We input desired a particular part of the UN report as the training dataset. In this example, the training dataset consists purely of financial information. This is because financial information is fit for our purpose because the information is quantifiable, and so we can easily spot trends and patterns.
The Microsoft Cognitive Services Ink recognition API converts this pdf text into plain text. The Microsoft Cognitive Services Text Analytics API is then run on this plain text to extract the key words from the file. In order to build the dictionaries, two empty dictionaries are created initially. Each word in the plain text is checked to see if it exists in the dictionary. If it doesn’t, then it is added to the dictionary. If not, a counter is incremented to indicate a higher frequency for the corresponding word. The same process is applied to create a keyword dictionary.

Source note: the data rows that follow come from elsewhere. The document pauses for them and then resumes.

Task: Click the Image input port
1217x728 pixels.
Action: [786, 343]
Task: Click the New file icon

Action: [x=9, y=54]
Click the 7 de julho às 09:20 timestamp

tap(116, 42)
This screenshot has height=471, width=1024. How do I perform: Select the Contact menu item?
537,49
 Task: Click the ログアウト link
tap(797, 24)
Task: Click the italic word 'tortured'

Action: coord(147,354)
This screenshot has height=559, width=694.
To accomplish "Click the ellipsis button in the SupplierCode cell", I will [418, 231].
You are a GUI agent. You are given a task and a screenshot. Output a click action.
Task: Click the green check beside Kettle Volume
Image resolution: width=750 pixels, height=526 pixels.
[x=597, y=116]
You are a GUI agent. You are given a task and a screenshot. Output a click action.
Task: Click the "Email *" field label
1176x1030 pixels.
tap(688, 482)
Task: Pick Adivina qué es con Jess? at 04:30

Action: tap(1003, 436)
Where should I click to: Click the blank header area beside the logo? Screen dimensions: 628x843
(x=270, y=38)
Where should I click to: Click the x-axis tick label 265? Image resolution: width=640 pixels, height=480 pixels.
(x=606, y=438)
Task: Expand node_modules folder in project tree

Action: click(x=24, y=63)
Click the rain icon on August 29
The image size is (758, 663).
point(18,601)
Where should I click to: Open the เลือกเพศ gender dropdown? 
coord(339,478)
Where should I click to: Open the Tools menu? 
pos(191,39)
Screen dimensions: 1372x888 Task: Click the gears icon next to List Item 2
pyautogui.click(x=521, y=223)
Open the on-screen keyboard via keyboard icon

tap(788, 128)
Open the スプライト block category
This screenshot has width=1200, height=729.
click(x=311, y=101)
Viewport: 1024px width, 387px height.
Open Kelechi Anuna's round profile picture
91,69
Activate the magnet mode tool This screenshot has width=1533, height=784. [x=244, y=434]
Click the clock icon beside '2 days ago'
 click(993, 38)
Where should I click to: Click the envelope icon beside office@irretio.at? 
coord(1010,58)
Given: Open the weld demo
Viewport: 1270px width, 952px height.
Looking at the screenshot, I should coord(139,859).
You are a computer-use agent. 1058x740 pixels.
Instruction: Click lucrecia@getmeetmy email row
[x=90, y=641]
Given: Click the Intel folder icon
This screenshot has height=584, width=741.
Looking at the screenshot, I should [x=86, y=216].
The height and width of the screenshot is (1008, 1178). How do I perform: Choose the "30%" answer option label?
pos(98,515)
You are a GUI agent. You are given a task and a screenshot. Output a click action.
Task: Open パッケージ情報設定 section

The resulting dictionaries are exported as a search facility for another data set, which could be another UN report, for example. The same process is applied to this section, where Ink Recognition API is used to convert the pdf into plain text and the MS Text Analytics API is used to extract the keywords from the file. Afterwards, each word in the plain text and keywords are checked against the corresponding dictionaries (generated by the training dataset) and allocated a score. The score is higher for keyword match than a plain text word match.
At the end, both the plain text and keyword scores are accumulated. If the score is high enough, the input will be preserved for future extraction. If it’s too low, the input is not desired so this part will not be considered for future extraction. Essentially, the aim of this process is to check the relevancy of the information in each section of the report so that we only preserve the relevant sections for future analysis. The information in the relevant sections will be used to build the database.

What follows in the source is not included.